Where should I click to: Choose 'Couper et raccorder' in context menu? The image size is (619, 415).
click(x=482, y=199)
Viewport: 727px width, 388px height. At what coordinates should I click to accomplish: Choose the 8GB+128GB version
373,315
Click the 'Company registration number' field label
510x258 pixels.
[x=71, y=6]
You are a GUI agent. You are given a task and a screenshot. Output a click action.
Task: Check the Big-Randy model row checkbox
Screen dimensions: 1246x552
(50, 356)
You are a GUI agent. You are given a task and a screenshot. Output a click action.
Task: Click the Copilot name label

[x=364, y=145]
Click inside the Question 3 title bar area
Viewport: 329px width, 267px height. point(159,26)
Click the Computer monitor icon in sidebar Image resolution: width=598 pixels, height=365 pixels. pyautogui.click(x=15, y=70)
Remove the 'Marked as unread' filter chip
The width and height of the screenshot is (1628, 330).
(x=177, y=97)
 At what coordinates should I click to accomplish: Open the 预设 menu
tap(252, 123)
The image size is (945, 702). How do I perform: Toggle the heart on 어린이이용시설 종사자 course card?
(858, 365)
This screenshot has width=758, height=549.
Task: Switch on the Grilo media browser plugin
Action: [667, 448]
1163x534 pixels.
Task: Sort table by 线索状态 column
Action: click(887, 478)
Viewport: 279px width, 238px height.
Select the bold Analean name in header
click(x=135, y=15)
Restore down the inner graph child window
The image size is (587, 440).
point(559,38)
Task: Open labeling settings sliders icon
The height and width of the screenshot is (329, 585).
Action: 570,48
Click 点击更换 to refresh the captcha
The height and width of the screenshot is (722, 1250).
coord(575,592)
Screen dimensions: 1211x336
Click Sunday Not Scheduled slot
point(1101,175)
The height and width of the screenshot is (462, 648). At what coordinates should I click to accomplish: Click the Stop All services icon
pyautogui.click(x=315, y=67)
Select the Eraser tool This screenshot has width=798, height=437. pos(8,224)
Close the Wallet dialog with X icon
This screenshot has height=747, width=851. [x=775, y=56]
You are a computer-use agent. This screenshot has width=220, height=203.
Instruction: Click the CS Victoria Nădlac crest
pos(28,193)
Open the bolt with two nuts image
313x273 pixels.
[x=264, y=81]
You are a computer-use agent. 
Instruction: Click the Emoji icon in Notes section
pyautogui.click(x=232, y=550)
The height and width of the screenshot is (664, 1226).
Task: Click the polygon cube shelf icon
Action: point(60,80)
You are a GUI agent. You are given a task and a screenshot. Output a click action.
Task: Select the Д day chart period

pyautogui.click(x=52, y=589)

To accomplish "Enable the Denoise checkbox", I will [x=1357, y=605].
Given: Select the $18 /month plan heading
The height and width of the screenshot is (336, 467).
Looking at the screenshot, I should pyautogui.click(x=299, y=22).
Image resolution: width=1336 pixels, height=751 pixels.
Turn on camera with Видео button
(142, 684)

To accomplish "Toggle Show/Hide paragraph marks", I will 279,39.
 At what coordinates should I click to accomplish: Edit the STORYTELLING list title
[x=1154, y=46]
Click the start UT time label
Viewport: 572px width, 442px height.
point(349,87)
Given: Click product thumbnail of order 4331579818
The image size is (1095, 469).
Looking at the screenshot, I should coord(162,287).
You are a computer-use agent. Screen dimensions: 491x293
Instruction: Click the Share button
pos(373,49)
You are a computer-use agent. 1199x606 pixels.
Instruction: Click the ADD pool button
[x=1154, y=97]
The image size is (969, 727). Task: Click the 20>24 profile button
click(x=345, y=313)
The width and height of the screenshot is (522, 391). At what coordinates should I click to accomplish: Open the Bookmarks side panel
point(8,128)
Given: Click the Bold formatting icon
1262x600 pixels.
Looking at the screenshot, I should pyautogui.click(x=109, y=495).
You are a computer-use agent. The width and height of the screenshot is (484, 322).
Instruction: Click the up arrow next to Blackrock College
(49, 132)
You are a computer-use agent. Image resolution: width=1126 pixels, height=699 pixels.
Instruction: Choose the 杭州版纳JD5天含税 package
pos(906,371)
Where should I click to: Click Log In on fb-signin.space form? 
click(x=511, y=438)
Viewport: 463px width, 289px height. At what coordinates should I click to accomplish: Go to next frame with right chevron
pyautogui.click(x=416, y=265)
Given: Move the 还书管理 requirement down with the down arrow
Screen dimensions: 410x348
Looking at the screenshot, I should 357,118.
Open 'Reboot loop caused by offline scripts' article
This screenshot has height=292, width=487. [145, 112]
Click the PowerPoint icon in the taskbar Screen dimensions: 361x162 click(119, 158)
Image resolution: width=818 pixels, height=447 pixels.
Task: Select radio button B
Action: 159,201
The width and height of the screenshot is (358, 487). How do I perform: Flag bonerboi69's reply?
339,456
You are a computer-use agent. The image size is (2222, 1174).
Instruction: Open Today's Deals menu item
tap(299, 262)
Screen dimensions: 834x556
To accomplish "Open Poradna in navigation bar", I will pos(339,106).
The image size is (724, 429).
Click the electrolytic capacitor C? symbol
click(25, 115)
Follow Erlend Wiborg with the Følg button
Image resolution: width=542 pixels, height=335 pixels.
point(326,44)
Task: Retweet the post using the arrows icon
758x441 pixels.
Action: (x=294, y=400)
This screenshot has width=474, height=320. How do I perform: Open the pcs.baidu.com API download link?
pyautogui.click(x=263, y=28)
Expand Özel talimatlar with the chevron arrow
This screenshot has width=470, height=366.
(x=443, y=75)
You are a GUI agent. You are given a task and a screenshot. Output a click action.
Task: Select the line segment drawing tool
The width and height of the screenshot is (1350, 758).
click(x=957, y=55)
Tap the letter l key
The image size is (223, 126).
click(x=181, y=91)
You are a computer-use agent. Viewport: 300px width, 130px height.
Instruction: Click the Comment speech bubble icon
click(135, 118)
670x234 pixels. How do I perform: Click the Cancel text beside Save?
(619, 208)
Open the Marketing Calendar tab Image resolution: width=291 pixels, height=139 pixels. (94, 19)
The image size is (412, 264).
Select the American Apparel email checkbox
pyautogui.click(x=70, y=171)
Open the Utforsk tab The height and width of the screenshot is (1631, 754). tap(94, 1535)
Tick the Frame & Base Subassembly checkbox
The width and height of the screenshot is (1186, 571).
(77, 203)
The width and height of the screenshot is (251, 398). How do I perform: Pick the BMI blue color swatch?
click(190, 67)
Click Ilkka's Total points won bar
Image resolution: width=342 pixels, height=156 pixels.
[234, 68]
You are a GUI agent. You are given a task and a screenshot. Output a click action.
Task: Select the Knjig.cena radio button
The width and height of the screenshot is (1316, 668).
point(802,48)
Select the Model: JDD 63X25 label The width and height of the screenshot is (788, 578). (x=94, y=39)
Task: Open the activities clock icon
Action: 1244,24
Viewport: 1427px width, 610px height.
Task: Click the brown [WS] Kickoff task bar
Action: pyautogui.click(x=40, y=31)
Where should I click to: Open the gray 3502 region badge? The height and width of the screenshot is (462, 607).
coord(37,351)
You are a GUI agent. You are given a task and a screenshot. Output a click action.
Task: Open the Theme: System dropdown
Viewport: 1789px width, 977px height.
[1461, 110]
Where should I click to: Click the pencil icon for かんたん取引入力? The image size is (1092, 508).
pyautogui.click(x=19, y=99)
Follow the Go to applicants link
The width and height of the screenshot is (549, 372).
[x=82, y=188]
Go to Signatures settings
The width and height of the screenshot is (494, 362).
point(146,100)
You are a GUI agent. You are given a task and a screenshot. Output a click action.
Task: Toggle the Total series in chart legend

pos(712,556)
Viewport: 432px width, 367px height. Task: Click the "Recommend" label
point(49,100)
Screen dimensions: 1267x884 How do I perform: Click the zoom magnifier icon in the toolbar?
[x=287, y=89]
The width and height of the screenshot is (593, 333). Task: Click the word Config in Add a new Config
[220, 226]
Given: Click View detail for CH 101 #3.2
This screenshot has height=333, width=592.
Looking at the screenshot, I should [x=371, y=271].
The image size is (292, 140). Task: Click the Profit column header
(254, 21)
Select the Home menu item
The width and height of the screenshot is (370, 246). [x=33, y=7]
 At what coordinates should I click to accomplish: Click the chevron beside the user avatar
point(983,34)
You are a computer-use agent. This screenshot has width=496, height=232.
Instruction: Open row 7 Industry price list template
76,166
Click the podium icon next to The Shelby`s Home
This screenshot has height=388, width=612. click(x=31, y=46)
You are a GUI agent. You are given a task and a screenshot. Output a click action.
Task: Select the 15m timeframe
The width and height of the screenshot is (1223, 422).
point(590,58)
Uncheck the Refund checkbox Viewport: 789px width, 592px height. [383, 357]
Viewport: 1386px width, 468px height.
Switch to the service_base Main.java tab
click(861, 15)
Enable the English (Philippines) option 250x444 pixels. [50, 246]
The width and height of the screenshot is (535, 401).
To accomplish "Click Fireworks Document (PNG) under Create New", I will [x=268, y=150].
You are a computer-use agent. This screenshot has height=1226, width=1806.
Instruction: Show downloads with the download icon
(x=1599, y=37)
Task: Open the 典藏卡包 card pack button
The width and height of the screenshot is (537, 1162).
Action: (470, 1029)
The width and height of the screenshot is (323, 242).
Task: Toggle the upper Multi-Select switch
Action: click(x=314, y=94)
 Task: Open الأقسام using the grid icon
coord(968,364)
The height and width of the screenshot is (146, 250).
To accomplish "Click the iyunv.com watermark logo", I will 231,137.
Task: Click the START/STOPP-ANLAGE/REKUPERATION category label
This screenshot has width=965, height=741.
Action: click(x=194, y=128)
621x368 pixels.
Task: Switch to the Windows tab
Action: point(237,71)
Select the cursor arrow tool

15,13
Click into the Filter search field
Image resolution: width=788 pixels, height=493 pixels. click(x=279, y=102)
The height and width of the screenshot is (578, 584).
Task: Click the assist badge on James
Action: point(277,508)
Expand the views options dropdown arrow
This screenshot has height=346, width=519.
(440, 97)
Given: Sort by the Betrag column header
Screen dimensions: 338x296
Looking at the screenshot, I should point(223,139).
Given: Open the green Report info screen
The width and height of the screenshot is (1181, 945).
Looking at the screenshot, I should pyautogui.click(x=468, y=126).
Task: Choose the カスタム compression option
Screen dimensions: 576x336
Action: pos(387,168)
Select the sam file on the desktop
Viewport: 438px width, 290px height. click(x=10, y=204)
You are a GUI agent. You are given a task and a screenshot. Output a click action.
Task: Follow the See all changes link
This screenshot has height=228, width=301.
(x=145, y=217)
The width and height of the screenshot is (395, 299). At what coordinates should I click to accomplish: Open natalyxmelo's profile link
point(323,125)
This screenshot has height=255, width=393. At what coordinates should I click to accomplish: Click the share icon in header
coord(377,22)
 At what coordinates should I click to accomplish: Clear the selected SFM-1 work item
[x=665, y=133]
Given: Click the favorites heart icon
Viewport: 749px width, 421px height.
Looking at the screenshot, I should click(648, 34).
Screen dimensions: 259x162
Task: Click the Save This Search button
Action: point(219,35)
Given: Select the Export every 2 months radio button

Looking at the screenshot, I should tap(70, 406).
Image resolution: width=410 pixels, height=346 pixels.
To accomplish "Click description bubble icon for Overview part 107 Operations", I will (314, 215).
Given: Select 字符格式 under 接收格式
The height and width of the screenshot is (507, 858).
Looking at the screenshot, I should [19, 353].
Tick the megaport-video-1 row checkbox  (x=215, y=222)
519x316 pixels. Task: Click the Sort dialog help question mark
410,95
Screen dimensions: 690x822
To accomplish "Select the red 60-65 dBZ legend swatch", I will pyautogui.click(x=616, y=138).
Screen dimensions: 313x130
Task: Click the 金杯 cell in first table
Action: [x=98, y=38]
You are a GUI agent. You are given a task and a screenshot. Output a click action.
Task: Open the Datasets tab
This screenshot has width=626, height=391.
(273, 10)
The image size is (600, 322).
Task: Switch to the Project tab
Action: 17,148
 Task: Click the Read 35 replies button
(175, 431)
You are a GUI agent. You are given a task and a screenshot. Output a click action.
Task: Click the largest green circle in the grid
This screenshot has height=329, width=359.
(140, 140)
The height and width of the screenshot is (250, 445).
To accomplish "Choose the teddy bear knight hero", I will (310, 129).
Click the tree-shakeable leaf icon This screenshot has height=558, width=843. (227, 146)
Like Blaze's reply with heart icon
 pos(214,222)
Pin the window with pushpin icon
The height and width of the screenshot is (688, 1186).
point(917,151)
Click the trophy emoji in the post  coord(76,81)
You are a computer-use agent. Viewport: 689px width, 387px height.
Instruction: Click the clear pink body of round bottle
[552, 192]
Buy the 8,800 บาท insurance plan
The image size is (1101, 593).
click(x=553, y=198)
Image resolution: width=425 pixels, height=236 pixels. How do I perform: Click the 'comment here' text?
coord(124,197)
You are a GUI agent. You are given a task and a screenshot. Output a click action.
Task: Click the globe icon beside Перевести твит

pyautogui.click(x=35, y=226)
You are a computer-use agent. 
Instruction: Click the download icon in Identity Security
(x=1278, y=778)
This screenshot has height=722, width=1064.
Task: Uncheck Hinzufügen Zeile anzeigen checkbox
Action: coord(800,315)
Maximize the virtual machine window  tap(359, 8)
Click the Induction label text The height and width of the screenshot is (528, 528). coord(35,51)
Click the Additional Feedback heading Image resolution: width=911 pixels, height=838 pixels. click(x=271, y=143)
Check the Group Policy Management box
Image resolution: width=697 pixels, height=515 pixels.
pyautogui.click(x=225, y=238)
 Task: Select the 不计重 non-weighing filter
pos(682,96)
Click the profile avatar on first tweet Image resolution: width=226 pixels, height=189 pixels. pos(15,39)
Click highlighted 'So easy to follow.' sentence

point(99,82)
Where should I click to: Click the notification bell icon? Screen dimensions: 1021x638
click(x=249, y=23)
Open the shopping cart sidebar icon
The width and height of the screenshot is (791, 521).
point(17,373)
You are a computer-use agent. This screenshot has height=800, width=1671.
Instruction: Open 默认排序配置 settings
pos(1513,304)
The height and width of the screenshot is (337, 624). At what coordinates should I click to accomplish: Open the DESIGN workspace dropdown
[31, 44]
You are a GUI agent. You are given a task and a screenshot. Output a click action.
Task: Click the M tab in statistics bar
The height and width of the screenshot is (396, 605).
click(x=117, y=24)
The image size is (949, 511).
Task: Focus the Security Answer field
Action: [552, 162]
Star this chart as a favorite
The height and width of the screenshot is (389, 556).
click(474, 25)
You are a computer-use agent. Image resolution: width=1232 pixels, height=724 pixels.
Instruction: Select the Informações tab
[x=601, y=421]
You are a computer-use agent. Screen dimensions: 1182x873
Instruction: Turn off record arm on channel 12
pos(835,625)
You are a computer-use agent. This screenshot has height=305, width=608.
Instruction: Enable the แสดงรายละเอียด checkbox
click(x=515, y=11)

····················

● **EXERCISE INSTRUCTIONS**:
Return, unchanged, the run of lines above that opens with the line containing "The image size is (292, 140)." and closes with the line containing "Task: Click the START/STOPP-ANLAGE/REKUPERATION". Include both.

● **RESULT OF THE EXERCISE**:
The image size is (292, 140). Task: Click the Profit column header
(254, 21)
Select the Home menu item
The width and height of the screenshot is (370, 246). [x=33, y=7]
 At what coordinates should I click to accomplish: Click the chevron beside the user avatar
point(983,34)
You are a computer-use agent. This screenshot has width=496, height=232.
Instruction: Open row 7 Industry price list template
76,166
Click the podium icon next to The Shelby`s Home
This screenshot has height=388, width=612. click(x=31, y=46)
You are a GUI agent. You are given a task and a screenshot. Output a click action.
Task: Select the 15m timeframe
The width and height of the screenshot is (1223, 422).
point(590,58)
Uncheck the Refund checkbox Viewport: 789px width, 592px height. [383, 357]
Viewport: 1386px width, 468px height.
Switch to the service_base Main.java tab
click(861, 15)
Enable the English (Philippines) option 250x444 pixels. [50, 246]
The width and height of the screenshot is (535, 401).
To accomplish "Click Fireworks Document (PNG) under Create New", I will [x=268, y=150].
You are a computer-use agent. This screenshot has height=1226, width=1806.
Instruction: Show downloads with the download icon
(x=1599, y=37)
Task: Open the 典藏卡包 card pack button
The width and height of the screenshot is (537, 1162).
Action: (470, 1029)
The width and height of the screenshot is (323, 242).
Task: Toggle the upper Multi-Select switch
Action: click(x=314, y=94)
 Task: Open الأقسام using the grid icon
coord(968,364)
The height and width of the screenshot is (146, 250).
To accomplish "Click the iyunv.com watermark logo", I will 231,137.
Task: Click the START/STOPP-ANLAGE/REKUPERATION category label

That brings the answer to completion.